Compared to findings of Maty et al. (2004) in older women, we found no significant difference in the “physical function only” status, and the significant difference in the “self-care impairment with/without any other impairment” was attenuated after adjusted for diabetes-related medical conditions in Taiwanese old women. However, our results in old women were similar to the findings in Hong Kong old adults (Chou and Chi, 2005), although their study did not classify patients by sex. We do not know if these differences among Eastern and Western studies are caused by cultural differences. In a review paper (Chia et al., 1997) concerning attitudes toward women in Taiwan, it was pointed out that Taiwanese men and women were less liberal and egalitarian than Americans. This might imply that the traditional gender roles, such as the most important “job” for women is to serve their husband and raise their children, was more acceptable in Taiwan than in the USA. Thus, it may be reasonable to assume that older Taiwanese women reporting difficulties with higher functioning tasks would be culturally more acceptable than reporting problems with self-care related tasks. We do not know if these hypotheses are true in older American populations. A longitudinal study (Murtagh and Hubert, 2004) that took place in the United States also found that older women tended to report “a greater degree of disability, particular among IADL categories”. Further studies are needed to clarify if there really are cultural or ethnic differences.
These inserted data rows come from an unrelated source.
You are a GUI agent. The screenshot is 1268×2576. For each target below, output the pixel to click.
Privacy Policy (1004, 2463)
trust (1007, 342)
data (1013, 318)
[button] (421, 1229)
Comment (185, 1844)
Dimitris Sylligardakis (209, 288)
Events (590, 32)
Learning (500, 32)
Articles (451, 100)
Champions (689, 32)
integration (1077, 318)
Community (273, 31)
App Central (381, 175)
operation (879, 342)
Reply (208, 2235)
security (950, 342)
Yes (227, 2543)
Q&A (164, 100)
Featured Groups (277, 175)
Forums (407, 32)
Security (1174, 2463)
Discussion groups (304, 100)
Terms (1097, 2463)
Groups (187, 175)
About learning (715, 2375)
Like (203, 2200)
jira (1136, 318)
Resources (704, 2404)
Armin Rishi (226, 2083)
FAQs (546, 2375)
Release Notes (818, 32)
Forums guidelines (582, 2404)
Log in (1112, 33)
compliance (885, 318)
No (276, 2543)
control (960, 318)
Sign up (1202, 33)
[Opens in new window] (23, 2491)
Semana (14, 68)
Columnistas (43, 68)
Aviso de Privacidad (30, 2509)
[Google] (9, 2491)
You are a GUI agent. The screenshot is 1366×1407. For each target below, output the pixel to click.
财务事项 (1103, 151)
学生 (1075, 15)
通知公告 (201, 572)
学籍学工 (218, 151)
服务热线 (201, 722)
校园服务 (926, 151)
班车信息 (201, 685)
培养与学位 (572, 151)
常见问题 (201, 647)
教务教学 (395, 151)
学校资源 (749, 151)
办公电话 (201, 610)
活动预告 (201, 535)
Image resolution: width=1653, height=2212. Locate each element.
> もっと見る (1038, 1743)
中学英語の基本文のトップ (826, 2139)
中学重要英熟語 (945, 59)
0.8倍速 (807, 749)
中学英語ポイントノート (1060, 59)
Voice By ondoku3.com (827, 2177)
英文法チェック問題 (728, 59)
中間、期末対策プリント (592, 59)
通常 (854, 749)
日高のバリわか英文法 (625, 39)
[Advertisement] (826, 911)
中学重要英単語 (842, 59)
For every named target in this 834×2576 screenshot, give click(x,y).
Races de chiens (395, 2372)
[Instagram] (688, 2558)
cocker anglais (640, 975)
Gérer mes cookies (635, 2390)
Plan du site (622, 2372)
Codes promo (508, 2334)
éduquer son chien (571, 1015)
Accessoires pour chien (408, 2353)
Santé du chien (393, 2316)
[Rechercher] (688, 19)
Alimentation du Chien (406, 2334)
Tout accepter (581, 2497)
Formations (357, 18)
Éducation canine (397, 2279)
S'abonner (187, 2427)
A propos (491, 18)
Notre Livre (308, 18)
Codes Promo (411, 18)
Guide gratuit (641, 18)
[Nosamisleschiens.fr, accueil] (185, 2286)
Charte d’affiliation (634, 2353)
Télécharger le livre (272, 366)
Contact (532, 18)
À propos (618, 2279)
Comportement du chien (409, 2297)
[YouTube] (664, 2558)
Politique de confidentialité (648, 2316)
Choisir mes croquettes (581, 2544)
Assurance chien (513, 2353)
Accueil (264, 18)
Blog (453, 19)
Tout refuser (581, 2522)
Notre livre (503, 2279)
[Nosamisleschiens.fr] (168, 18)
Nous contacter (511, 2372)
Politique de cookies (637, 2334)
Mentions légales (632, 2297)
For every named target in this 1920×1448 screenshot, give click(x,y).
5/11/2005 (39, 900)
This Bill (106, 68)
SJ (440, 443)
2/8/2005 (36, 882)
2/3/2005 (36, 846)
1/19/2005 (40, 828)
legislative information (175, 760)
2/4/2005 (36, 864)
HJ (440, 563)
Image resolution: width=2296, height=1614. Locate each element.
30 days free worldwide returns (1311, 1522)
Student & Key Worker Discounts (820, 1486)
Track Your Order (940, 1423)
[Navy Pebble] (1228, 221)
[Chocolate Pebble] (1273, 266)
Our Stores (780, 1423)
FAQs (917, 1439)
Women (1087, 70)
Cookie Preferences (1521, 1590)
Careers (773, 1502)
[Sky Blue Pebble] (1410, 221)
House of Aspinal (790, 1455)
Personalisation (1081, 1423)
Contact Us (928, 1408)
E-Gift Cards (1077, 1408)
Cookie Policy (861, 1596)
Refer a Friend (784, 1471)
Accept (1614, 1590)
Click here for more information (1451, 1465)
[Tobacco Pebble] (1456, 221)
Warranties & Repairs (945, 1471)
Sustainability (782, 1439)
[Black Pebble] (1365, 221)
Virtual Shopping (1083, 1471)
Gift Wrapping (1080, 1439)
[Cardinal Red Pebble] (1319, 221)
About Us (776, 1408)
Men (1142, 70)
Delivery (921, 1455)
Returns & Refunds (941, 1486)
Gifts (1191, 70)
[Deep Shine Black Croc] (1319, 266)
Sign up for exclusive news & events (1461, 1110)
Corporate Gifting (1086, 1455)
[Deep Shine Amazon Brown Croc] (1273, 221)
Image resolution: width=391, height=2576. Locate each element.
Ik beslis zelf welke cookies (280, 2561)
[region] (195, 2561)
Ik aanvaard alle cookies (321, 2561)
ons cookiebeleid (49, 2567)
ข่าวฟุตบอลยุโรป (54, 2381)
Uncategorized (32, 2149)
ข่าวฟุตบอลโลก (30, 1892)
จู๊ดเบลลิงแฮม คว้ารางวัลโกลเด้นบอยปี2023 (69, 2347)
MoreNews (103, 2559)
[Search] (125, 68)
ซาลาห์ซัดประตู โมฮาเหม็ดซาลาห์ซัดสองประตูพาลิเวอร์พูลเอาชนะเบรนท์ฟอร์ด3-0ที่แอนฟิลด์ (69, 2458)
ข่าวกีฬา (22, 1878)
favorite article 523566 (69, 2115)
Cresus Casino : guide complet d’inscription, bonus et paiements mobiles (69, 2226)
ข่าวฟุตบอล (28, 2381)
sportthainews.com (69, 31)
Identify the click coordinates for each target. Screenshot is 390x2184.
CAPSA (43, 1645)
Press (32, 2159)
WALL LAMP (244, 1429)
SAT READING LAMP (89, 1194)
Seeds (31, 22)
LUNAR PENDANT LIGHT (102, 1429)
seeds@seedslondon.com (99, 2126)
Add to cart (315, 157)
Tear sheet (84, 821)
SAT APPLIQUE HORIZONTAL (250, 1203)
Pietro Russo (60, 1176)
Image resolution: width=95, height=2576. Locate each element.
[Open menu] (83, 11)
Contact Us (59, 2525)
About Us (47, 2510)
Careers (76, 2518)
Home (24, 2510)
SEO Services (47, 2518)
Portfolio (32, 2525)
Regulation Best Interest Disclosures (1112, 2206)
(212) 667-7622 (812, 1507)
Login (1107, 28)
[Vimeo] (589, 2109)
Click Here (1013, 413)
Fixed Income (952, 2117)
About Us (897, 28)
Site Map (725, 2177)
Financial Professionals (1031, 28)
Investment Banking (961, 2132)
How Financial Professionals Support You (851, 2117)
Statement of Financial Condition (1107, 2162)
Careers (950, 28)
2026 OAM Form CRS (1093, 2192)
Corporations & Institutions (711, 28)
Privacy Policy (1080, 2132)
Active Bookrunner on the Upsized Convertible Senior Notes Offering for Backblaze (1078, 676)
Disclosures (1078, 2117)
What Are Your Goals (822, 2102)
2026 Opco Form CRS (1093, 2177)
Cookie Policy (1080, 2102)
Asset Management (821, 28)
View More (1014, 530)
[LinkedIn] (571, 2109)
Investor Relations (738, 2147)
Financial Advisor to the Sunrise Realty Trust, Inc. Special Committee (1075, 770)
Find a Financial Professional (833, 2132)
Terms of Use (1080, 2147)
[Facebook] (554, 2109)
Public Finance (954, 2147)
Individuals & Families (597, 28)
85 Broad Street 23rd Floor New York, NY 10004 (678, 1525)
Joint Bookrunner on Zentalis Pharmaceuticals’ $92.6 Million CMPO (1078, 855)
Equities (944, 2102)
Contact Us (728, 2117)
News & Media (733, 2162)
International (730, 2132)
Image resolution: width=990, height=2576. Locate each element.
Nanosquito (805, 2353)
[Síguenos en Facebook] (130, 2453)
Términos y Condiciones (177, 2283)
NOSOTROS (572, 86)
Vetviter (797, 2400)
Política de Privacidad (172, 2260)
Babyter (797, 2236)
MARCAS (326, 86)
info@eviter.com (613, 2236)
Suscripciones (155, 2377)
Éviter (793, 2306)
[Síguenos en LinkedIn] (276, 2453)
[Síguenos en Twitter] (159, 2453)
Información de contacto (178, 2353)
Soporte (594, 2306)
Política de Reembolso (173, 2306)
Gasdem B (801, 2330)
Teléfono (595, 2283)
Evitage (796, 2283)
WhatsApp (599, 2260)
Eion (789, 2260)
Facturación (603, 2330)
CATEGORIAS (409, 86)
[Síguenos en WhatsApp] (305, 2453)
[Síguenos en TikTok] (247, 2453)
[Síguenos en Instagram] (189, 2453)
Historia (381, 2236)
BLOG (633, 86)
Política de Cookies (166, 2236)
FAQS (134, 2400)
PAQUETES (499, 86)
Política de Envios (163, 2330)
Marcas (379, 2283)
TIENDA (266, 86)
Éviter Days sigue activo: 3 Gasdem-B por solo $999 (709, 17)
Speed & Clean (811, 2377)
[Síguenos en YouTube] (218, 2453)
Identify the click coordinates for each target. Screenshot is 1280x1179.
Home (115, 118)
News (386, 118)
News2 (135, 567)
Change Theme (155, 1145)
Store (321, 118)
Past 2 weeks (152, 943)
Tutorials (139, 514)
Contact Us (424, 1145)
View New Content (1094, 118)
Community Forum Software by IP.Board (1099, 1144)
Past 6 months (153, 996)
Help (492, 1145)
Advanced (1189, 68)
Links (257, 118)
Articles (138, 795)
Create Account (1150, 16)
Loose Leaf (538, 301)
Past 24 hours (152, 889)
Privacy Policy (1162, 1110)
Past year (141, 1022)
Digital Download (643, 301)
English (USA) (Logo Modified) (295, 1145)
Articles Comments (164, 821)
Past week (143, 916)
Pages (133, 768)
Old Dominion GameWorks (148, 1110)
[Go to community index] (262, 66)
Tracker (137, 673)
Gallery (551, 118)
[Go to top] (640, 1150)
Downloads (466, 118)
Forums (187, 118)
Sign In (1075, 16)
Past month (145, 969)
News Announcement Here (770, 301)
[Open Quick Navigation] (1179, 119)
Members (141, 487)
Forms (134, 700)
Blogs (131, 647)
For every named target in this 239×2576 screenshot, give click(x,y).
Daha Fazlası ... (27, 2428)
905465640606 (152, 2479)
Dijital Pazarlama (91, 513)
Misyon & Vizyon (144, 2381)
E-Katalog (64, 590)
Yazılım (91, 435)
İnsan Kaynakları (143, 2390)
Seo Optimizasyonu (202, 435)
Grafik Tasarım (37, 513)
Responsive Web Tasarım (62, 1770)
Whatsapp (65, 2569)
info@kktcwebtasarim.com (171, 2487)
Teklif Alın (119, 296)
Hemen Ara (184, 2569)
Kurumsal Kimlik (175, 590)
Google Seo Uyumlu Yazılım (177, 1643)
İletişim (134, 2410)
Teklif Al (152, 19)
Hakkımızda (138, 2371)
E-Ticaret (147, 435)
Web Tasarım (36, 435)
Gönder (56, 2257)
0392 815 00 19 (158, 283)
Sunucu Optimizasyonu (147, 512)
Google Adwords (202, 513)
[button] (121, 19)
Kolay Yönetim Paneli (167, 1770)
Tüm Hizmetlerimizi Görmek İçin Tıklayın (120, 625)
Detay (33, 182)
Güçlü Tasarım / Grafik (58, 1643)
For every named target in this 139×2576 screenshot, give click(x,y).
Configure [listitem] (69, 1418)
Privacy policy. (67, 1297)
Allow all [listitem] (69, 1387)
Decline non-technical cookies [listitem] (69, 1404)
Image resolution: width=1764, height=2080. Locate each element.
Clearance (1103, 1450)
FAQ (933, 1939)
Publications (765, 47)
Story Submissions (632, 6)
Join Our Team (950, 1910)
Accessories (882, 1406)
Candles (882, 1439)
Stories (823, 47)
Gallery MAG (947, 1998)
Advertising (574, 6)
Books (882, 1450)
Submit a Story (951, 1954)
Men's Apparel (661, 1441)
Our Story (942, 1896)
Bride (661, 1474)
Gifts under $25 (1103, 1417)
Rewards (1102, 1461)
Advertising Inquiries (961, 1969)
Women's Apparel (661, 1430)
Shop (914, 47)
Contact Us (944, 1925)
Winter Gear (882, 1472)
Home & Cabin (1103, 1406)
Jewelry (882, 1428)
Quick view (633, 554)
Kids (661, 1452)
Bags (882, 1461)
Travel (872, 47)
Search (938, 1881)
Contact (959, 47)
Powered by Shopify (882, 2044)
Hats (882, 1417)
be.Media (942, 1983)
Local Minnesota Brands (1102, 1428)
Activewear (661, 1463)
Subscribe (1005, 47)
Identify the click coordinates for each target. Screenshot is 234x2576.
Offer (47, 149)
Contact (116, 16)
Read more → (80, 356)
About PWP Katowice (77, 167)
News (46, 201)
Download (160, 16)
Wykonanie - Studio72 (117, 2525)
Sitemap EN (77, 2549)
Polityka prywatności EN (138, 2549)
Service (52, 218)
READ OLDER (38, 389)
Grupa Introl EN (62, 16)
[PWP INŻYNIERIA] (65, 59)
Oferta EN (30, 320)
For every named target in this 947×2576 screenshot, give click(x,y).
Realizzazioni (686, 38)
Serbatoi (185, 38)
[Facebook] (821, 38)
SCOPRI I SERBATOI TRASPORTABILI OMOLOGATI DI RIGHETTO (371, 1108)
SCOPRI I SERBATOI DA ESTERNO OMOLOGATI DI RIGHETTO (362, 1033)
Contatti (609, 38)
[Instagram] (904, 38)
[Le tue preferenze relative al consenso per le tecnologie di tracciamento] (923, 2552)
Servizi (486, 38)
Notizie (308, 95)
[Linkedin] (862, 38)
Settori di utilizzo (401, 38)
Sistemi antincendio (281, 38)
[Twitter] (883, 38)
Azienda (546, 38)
Besides providing data relating to Asian populations, the other major strengths of the current study are that it: (1) used a nationally representative sample of Taiwanese older people; (2) had blood glucose data to identify people with or without diabetes more objectively; (3) focused on sex and age differences to further explore the relationships between diabetes and functional impairments. However, like all cross-sectional studies, our study cannot provide enough information to make any inferences over time. Since the TLSA is an ongoing survey, further explorations of related issues may be possible in the near future.
5. Conclusion
Based on data from an Eastern population, Taiwan, the current study found gender and age differences in the relationship between of diabetes and functional impairment. Even after adjustment for age, education, and co-morbidities, men with diabetes were about four times more likely to have difficulties related to self-care impairment; while women with diabetes were about two to three times as likely to have difficulties related to higher functioning impairment, than their non-diabetic counterparts.
Thus, it is suggested that gender differences should be considered in understanding the relationships between diabetes and functional impairment in older adults.
Conflict of interest statement
None.
Acknowledgements
The descriptions or conclusions herein do not represent the viewpoint of the Bureau of Health Promotion, Department of Health, Taiwan.